Donnie Ray Davis (September 18, 1940 – January 19, 2004) was an American football wide receiver in the National Football League for the Dallas Cowboys and Houston Oilers. He also was a member of the Montreal Alouettes in the Canadian Football League. He played college football at Southern University.

Early years
Davis attended Wheatley High School, where he practiced track and field, playing organized football only as a senior. He accepted a track and field scholarship from Southern University to run hurdles. He also played four years on the football team as a wingback.

Professional career

Dallas Cowboys
Davis was selected by the Dallas Cowboys in the sixth round (74th overall) of the 1962 NFL Draft. He appeared in 11 games as a backup wide receiver. He was waived in 1963.
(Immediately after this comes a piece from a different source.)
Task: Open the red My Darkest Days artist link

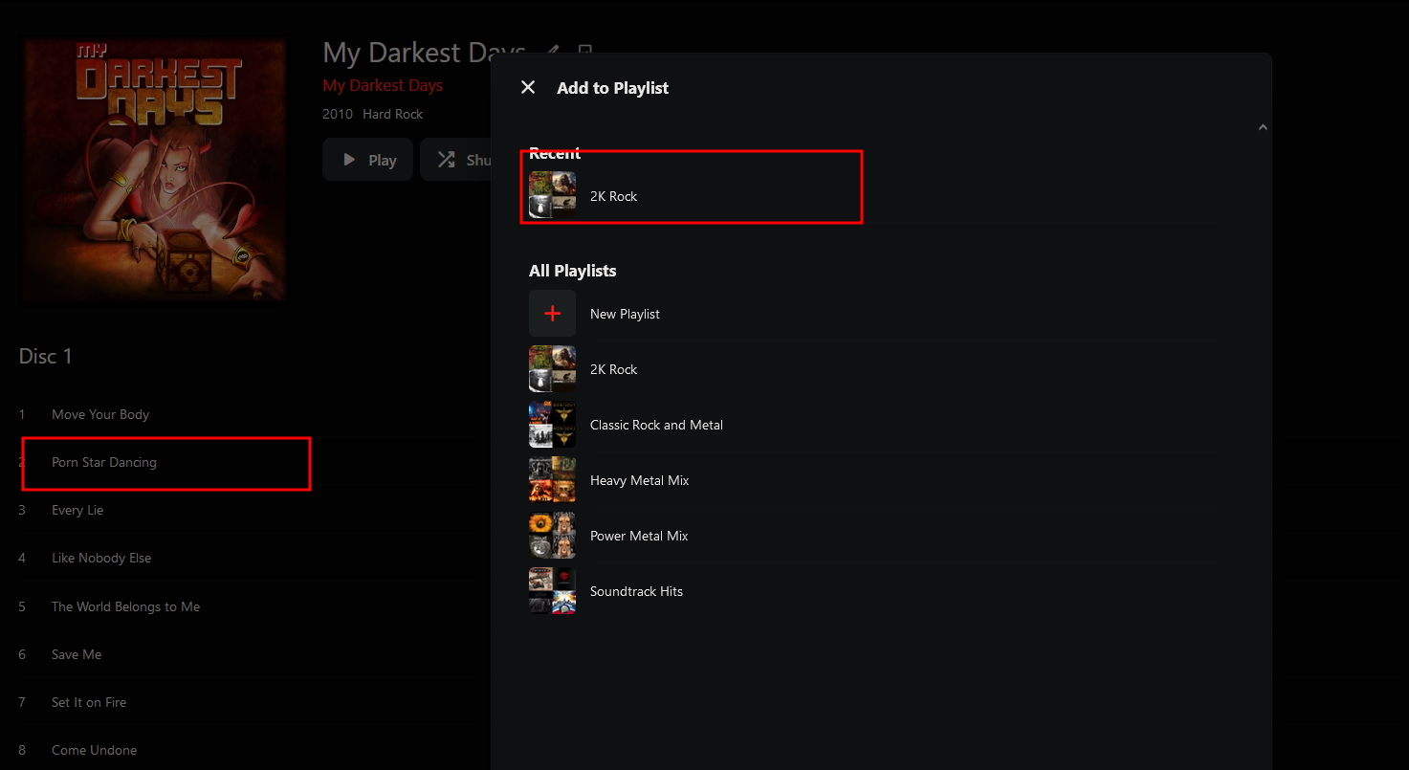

Grand Rapids Blazers (UFL)
In 1964, he played with the Grand Rapids Blazers of the United Football League.

Green Bay Packers
In 1965, he was signed by the Green Bay Packers. He was tried at defensive back and was released on August 29.

Montreal Alouettes
On September 8, 1965, he signed with the Montreal Alouettes of the Canadian Football League. In 1967, he was the team's leading receiver with 31 catches for 656 yards and a 21.2-yard per catch average. On August 25, 1969, he was cut with a broken wrist.

Houston Oilers
In 1970, he was signed as a free agent by the Houston Oilers. He appeared in 14 games as a backup tight end. He was released on September 9, 1971.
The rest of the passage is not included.